In subsequent decades other superconducting metals, alloys and compounds were
discovered. In 1941 niobium-nitride was found to superconduct at 16 K. In 1953
vanadium-silicon displayed superconductive properties at 17.5 K. And, in 1962 scientists
at Westinghouse developed the first commercial superconducting wire, an alloy of
niobium and titanium (NbTi). High-energy, particle-accelerator electromagnets made of
copper-clad niobium-titanium were then developed in the 1960s at the Rutherford-
Appleton Laboratory in the UK, and were first employed in a superconducting
accelerator at the Fermi lab Tevatron in the US in 1987.
The first widely-accepted theoretical understanding of superconductivity was
advanced in 1957 by American physicists John Bardeen, Leon Cooper, and John
Schrieffer (above). Their Theories of Superconductivity became know as the BCS theory
- derived from the first letter of each man's last name - and won them a Nobel prize in
1972. The mathematically-complex BCS theory explained superconductivity at
temperatures close to absolute zero for elements and simple alloys. However, at higher
temperatures and with different superconductor systems, the BCS theory has
subsequently become inadequate to fully explain how superconductivity is occurring.
Another significant theoretical advancement came in 1962 when Brian D. Josephson
(above), a graduate student at Cambridge University, predicted that electrical current
would flow between 2 superconducting materials - even when they are separated by a
non-superconductor or insulator. His prediction was later confirmed and won him a share
of the 1973 Nobel Prize in Physics. This tunneling phenomenon is today known as the
"Josephson effect" and has been applied to electronic devices such as the SQUID, an
instrument capabable of detecting even the weakest magnetic fields. (Below SQUID
graphic courtesy Quantum Design.)
The 1980's were a decade of unrivaled discovery in the field of superconductivity. In
1964 Bill Little of Stanford University had suggested the possibility of organic (carbon-
based) superconductors. The first of these theoretical superconductors was successfully
synthesized in 1980 by Danish researcher Klaus Bechgaard of the University of
Copenhagen and 3 French team members. (TMTSF)2PF6 had to be cooled to an
incredibly cold 1.2K transition temperature (known as Tc) and subjected to high pressure
to superconduct.
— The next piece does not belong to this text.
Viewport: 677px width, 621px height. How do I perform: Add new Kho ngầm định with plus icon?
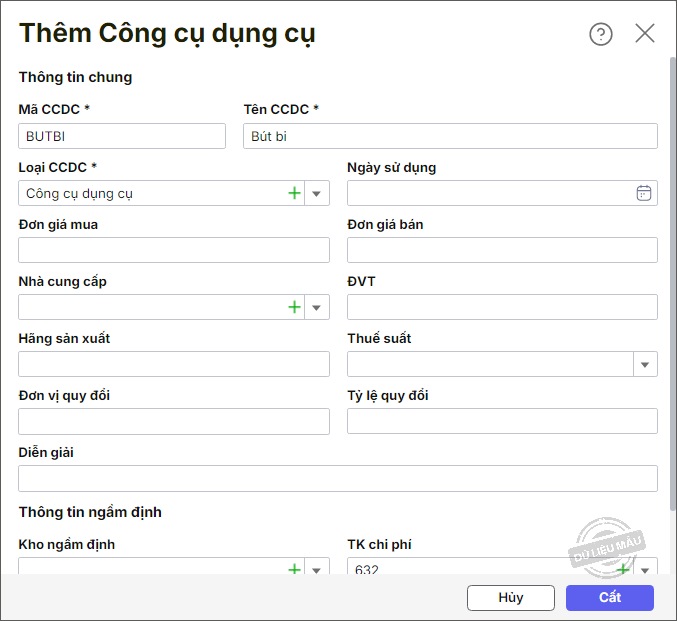294,569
But, its mere existence proved the possibility of "designer" molecules -
molecules fashioned to perform in a predictable way.
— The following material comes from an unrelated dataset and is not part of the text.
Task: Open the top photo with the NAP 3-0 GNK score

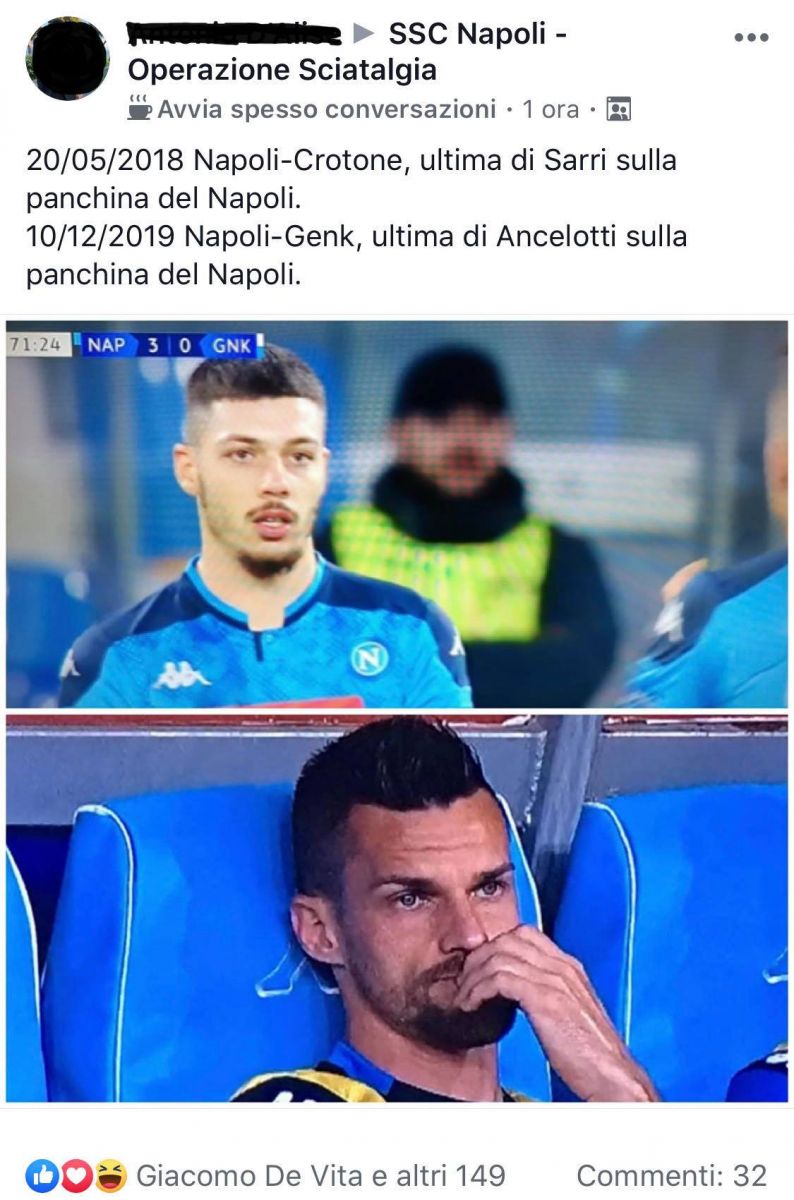Action: pos(397,514)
Then, in 1986, a truly breakthrough discovery was made in the field of
superconductivity. Alex Müller and Georg Bednorz (above), researchers at the IBM
Research Laboratory in Rüschlikon, Switzerland, created a brittle ceramic compound that
superconducted at the highest temperature then known: 30 K. What made this discovery
so remarkable was that ceramics are normally insulators. They don't conduct electricity
well at all. So, researchers had not considered them as possible high-temperature
superconductor candidates. The Lanthanum, Barium, Copper and Oxygen compound that
Müller and Bednorz synthesized, behaved in a not-as-yet-understood way. (Original
article printed in Zeitschrift für Physik Condensed Matter, April 1986.) The discovery of
this first of the superconducting copper-oxides (cuprates) won the 2 men a Nobel Prize
the following year. It was later found that tiny amounts of this material were actually
superconducting at 58 K, due to a small amount of lead having been added as a
calibration standard - making the discovery even more noteworthy.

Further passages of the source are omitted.